December 23, 2019 •Evelyn J. Arevalo
SpaceX's priority is to safely launch astronauts into space, they are actively developing the Crew Dragon spacecraft to launch astronauts for the very first time to the International Space Station (ISS). Crew Dragon is in development under a contract with NASA's Commercial Crew Program. SpaceX has been conducting tests to ensure that Crew Dragon can operate safety before launching any humans on board. They have successfully conducted Demo-1, their first flight demonstration mission in March this year. During Demo-1, Crew Dragon successfully docked to the ISS autonomously, proving their innovative technology is reliable.
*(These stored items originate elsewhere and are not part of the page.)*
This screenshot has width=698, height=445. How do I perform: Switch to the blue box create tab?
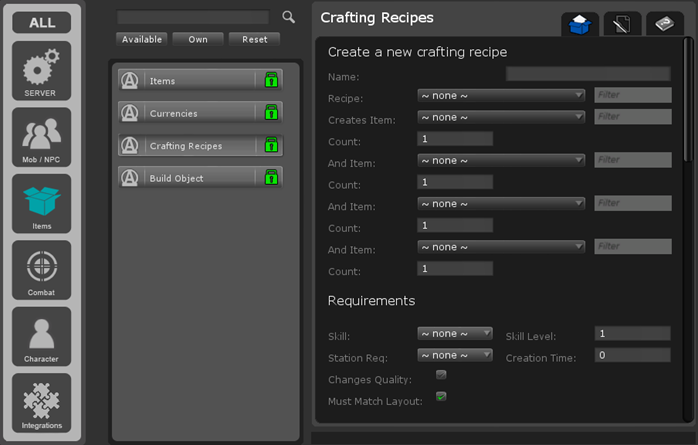(x=580, y=25)
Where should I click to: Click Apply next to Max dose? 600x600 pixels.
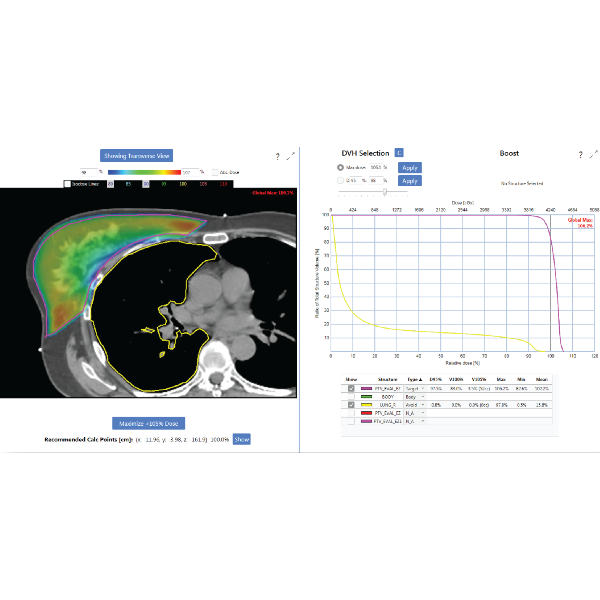tap(410, 167)

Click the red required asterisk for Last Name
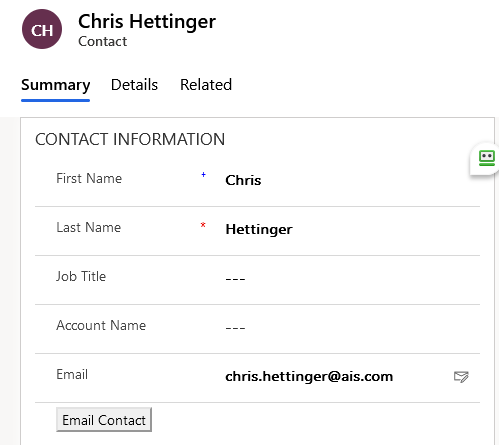(x=203, y=225)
Yesterday the team completed the 10th successful multi-chute test in a row of Crew Dragon’s upgraded Mark 3 parachute design – one step closer to safely launching and landing @NASA astronauts pic.twitter.com/nfFjnKygB4— SpaceX (@SpaceX) December 23, 2019
SpaceX engineering teams have been conducting a series of tests on the third version of Crew Dragon's parachute system, referred to as Mark 3 or Mk3. These parachutes are needed when bringing astronauts back to Earth, as the craft enters our atmosphere the four parachutes will be deployed to soft land the craft into the ocean safely. Earlier this year, Elon Musk, CEO of SpaceX said that the Mark 3 parachute system would need at least 10 successful tests in a row before being confident about using it for crewed flights. Today, SpaceX announced they have successfully tested their upgraded parachutes 10 times in a row:
"Yesterday the team completed the 10th successful multi-chute test in a row of Crew Dragon’s upgraded Mark 3 parachute design – one step closer to safely launching and landing NASA astronauts."
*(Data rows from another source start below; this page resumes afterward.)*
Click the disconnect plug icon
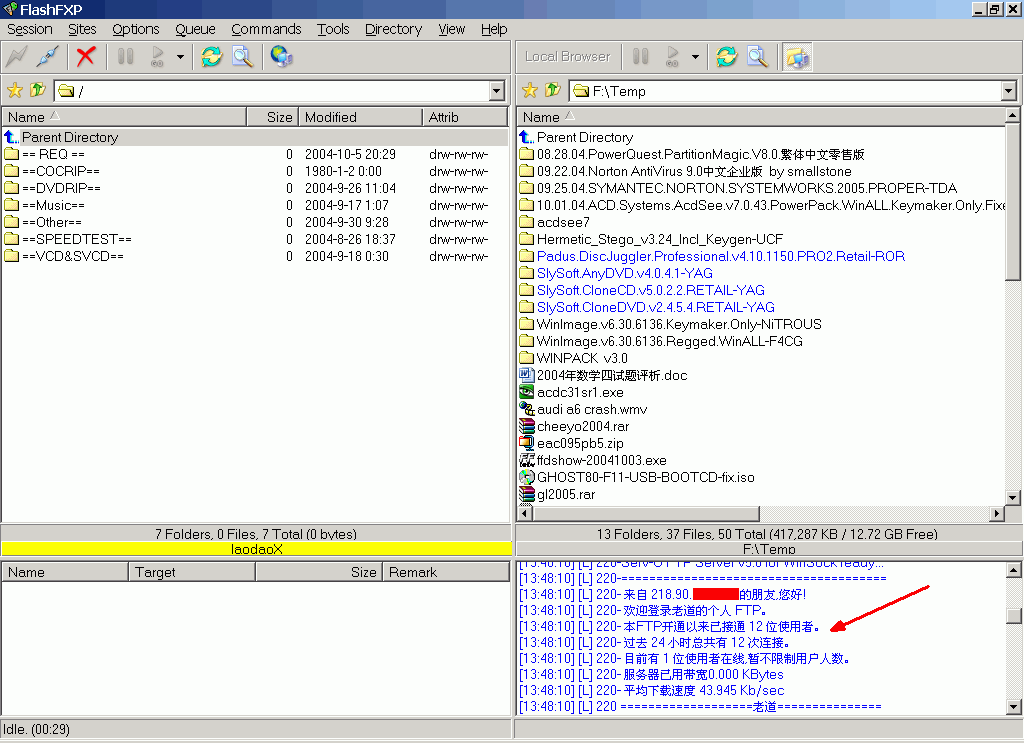The height and width of the screenshot is (743, 1024). (x=47, y=57)
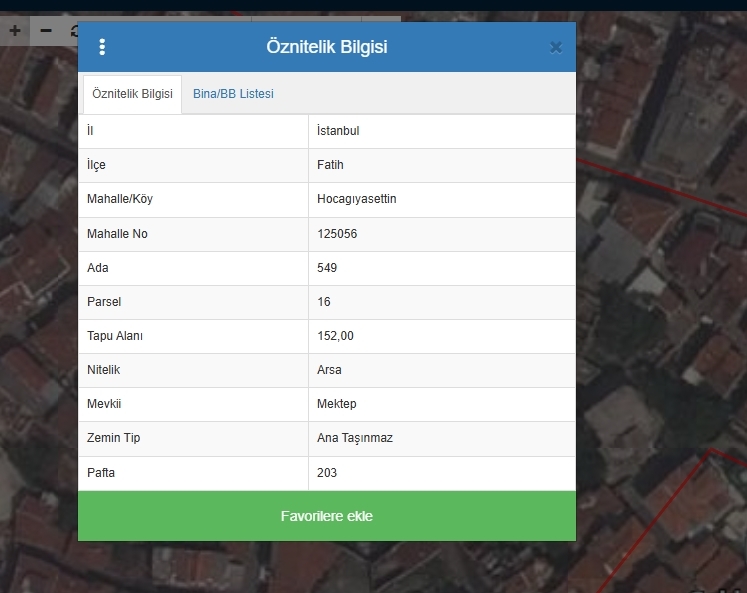747x593 pixels.
Task: Zoom in on the map
Action: coord(15,31)
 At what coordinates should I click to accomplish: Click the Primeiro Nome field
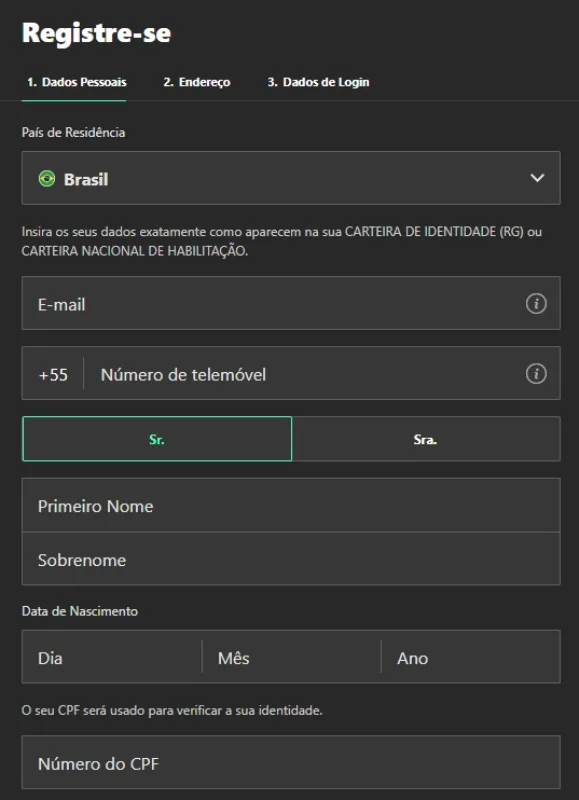(x=250, y=507)
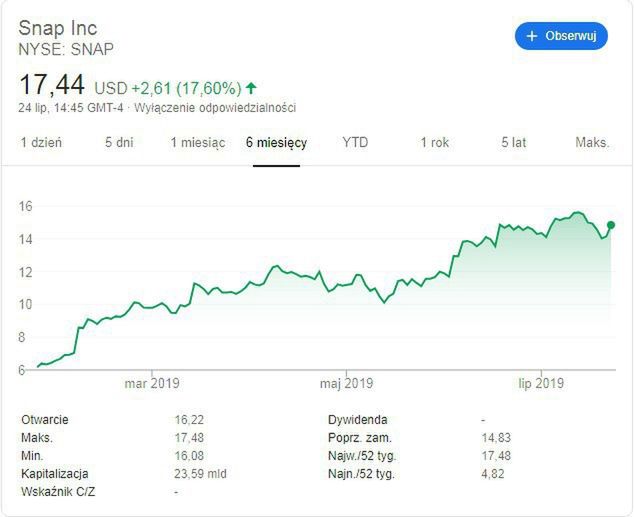
Task: Switch chart to YTD
Action: (355, 143)
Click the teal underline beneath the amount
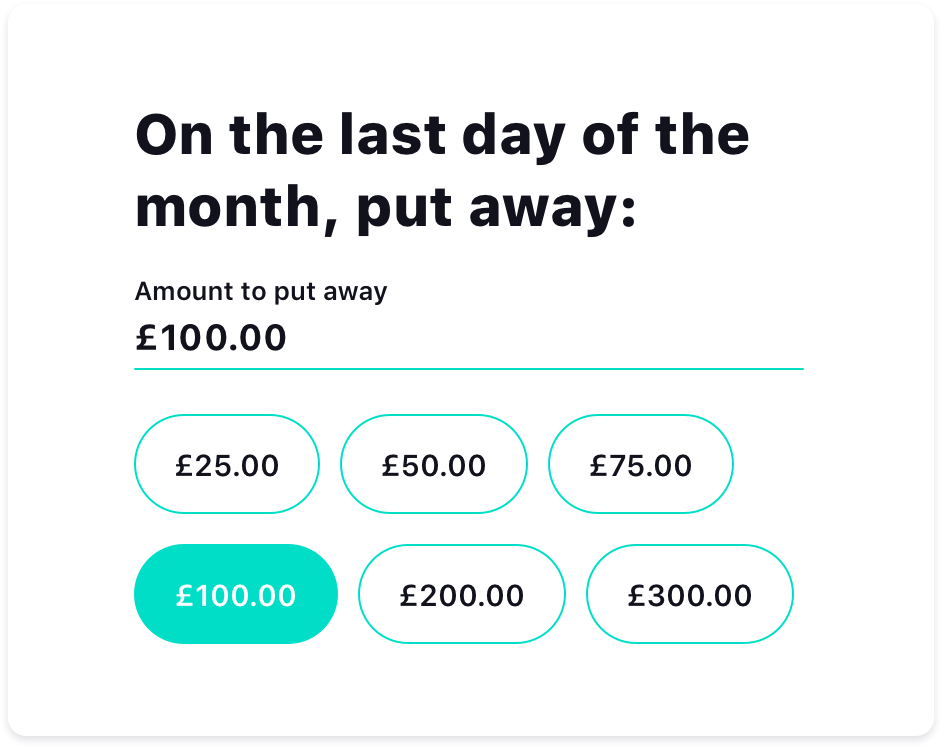Image resolution: width=942 pixels, height=748 pixels. point(468,369)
Now the company is getting ready for the next phase of testing, an In-Flight Abort (IFA) test that will ultimately be the last test before conducting Demo-2, their second demonstration flight to the space station. The In-Flight Abort test is scheduled for January 11, 2020. This test will demonstrate how the Crew Dragon spacecraft's launch escape system works during an emergency situation. During the test, SpaceX teams will simulate a launch emergency without a crew. A Falcon 9 rocket will lift off, and seconds later the Dragon spacecraft will fire it's integrated SuperDraco abort engine thrusters to pull away from the rocket while iplight. This upcoming IFA test is designed to see if the craft would be capable of handling the most dangerous of circumstances by escaping safely away from danger, then landing with it's integrated parachutes. NASA officials said in a statement: "As part of the test, SpaceX will configure Crew Dragon to trigger a launch escape shortly after liftoff and demonstrate Crew Dragon's capability to safely separate from the Falcon 9 rocket in the unlikely event of an in-flight emergency. The demonstration also will provide valuable data toward NASA certifying SpaceX's crew transportation system for carrying astronauts to and from the International Space Station." The Falcon 9 rocket that will conduct this test is already prepared at SpaceX facilities in Cape Canaveral, Florida. This will be one of the final major tests for SpaceX before NASA astronauts will fly aboard the craft.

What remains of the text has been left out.